OTUs were filtered to select only the features of interest by retaining OTUs with interquartile range (IQR) ≠ 0 and OTUs present in at least 25% of the samples.

The non-parametric Mann–Whitney U-test, Wilcoxon signed-rank, Kruskal–Wallis test, corrected for FDR p value ≤ 0.05, were used to compare OTUs relative abundance amongst groups.

Both the OTUs and clinical variables (considered both raw values and categorical variables) were clustered using the Pearson’s correlation coefficient as the distance measure. In order to correlate clinical variables and OTUs, the Pearson’s coefficient with relative p value was calculated and represented by heat map.

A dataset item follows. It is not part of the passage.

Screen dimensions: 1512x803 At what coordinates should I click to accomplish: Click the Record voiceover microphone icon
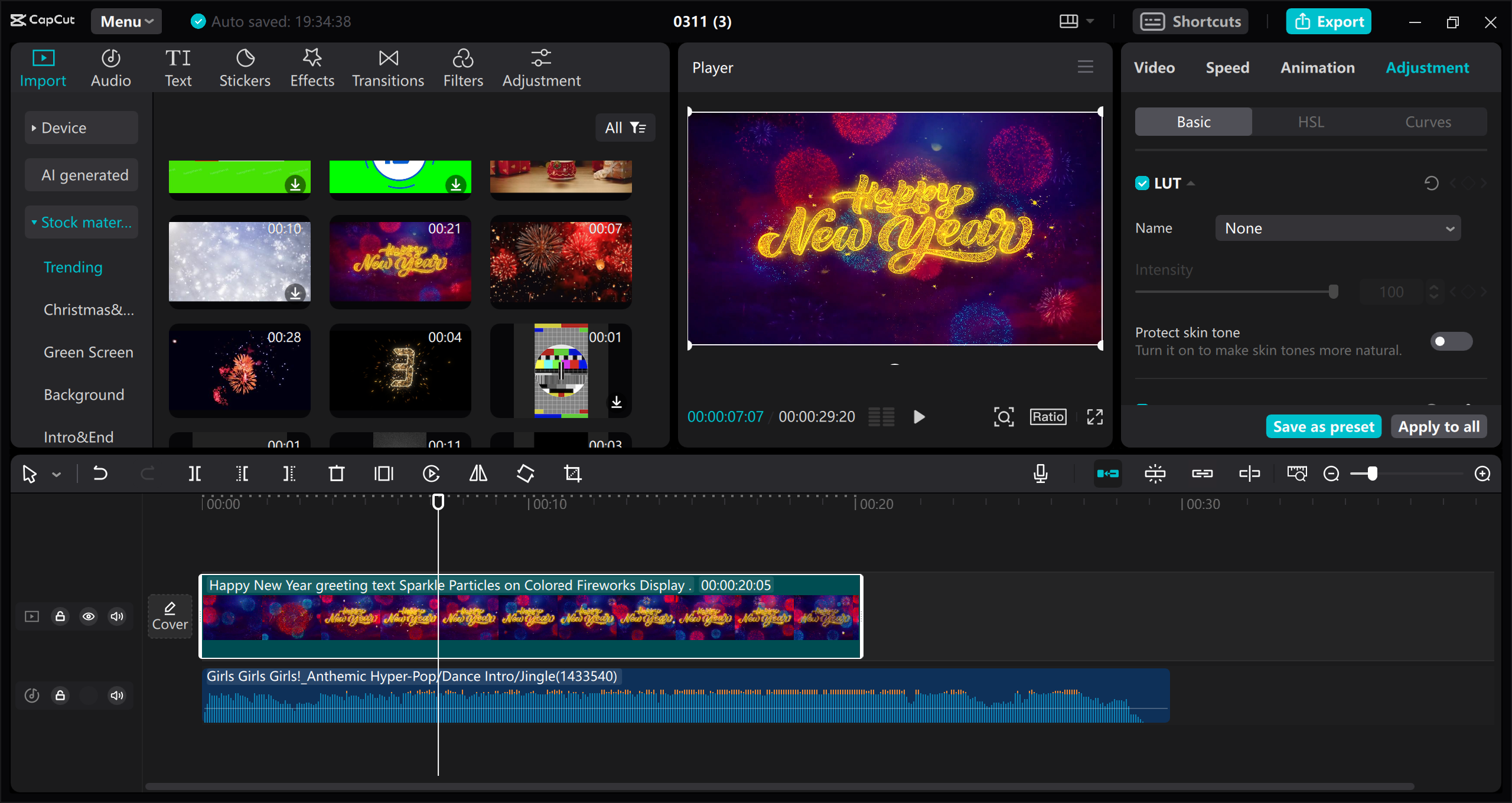click(x=1041, y=473)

Multiple machine learning (ML) was trained for the classification tasks. The pipeline consisted of a tenfold cross-validation with a train-test split of 70–30%. To evaluate the model, the global and the single class accuracies were considered. The tested models were: Logistic Regression, SGD Classifier, Logistic Regression CV, Hist Gradient Boosting Classifier, Random Forest Classifier, Extra Trees Classifier, Gradient Boosting Classifier, Bagging Classifier, Ada Boost Classifier, XGB Classifier, XGBRF Classifier, MLP Classifier, Linear SVC, SVC, Gaussian NB, Decision Tree Classifier, Quadratic Discriminant Analysis, K Neighbors Classifier, Gaussian Process Classifier.